Freedom Fighters, Terrorists or Schlemiels?

Condi Rice: “What we’re seeing here, in a sense, is the growing birth pangs of a new Middle East.”

Jon Stewart: “Birth pangs? Yes, I believe today’s contraction took out a city block.”

On January 21, President Obama telephoned the King of Jordan, the Prime Minister of Israel, the President of Egypt and Mahmoud Abbas, President of the Palestinian National Authority, before dispatching former Senator George Mitchell to spearhead peace negotiations. He excluded Hamas leaders from his phone tree, although they had won the 2006 election to represent the people of Gaza. Obviously, Hamas has also won the label “terrorist” and, as Israeli Foreign Minister Tzipi Livni proudly if not smugly assured members of the National Press Club in Washington DC, Israel would not talk with Hamas. “We do not negotiate with terrorists,” she asserted, moral indignation dripping from her words. (January 16)
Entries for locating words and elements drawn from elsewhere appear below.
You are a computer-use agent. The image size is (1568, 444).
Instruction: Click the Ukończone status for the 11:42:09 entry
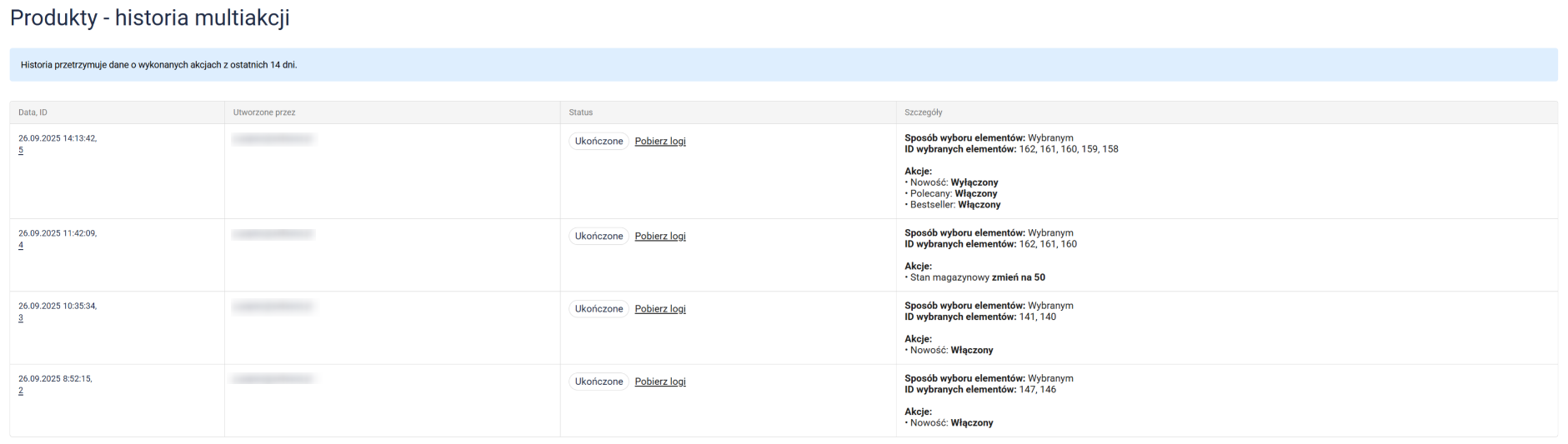pyautogui.click(x=599, y=237)
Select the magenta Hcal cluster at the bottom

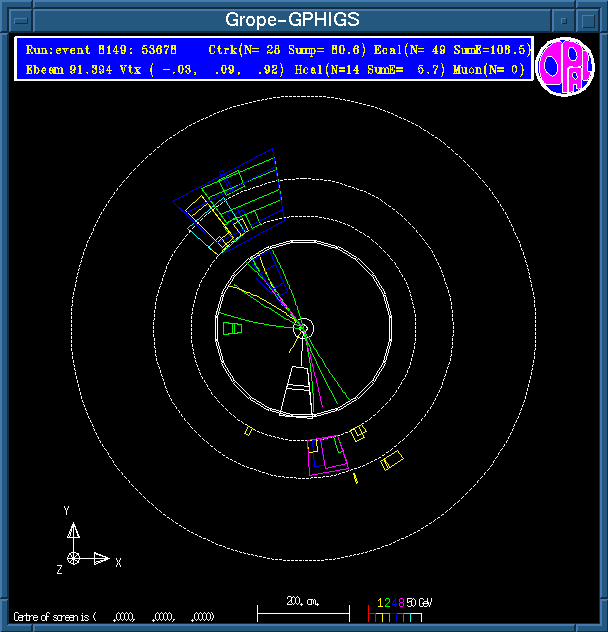[328, 454]
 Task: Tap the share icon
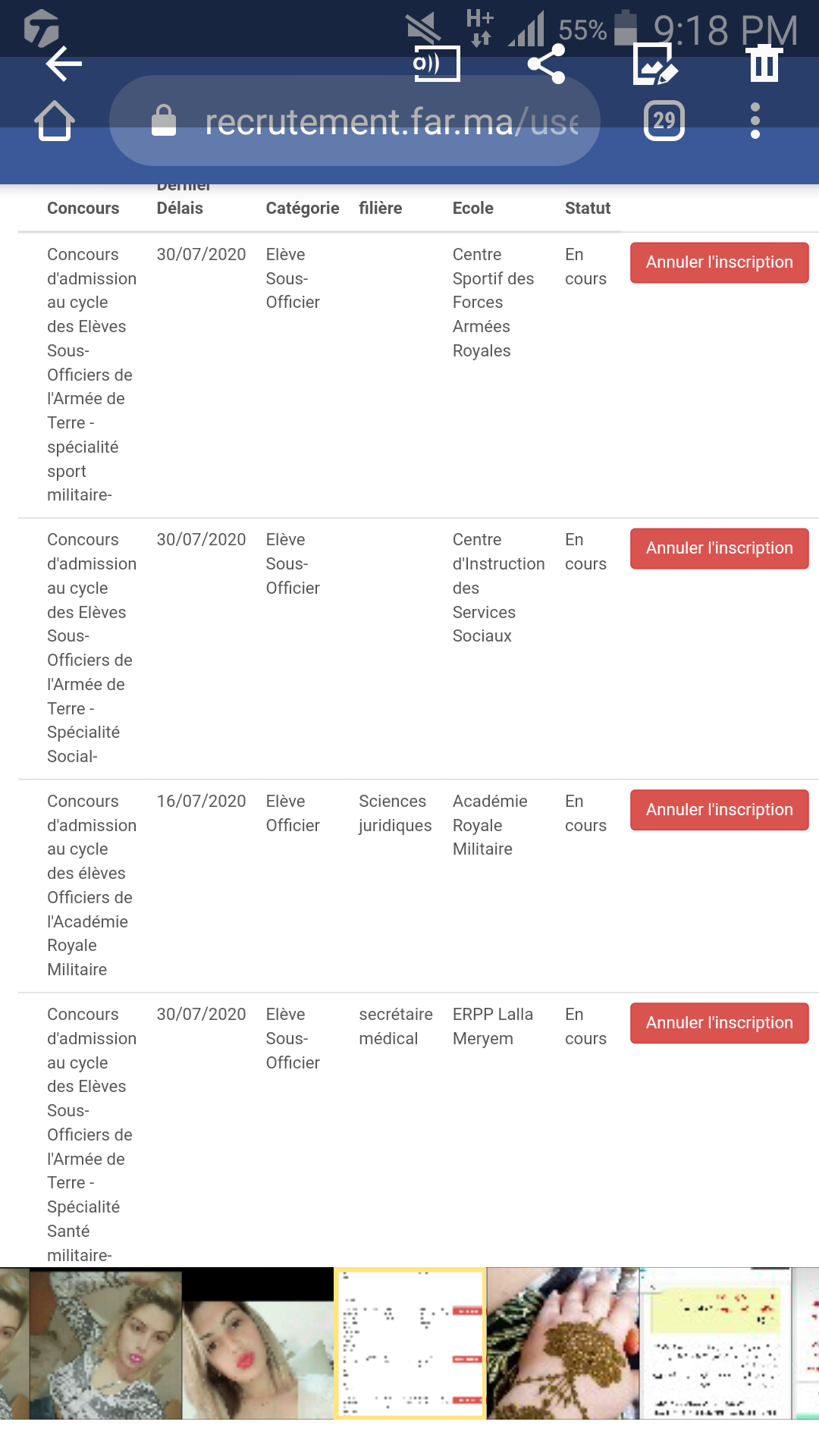(x=546, y=64)
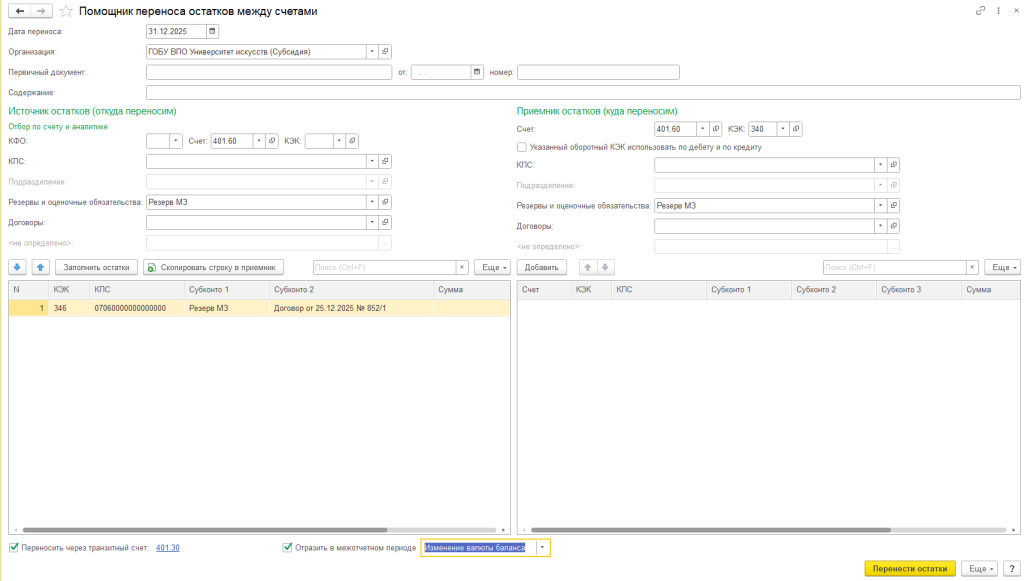The height and width of the screenshot is (581, 1024).
Task: Enable Указанный оборотный КЭК checkbox
Action: 522,147
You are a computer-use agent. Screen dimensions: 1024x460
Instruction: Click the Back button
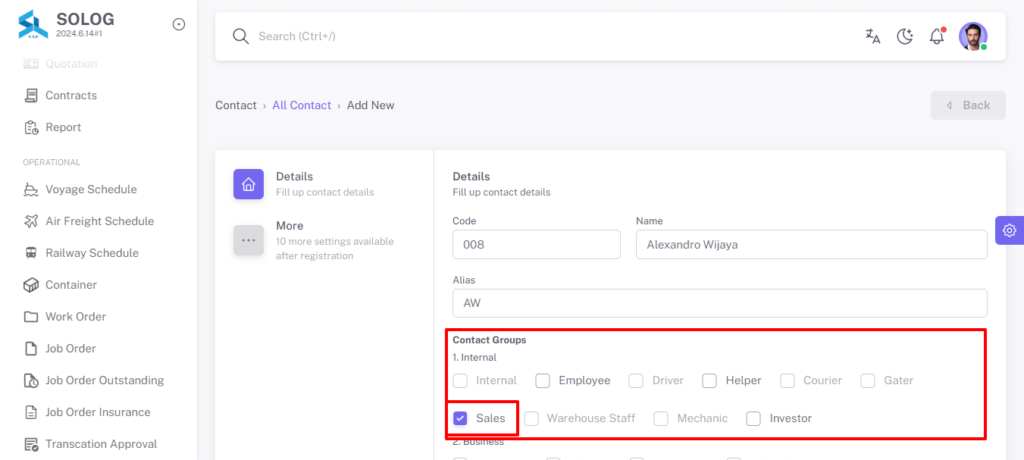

Her father, Eitan Livni, proudly served as chief operations officer of the Irgun, a right wing Zionist gang that in the post 1945 period sent letter bombs to the British occupying authorities and in 1946 blew up the King David hotel in Jerusalem. Some Jews died in that terrorist act along with others who had no relationship to the issue of an Israeli state. Some British intelligence officials also got blown away.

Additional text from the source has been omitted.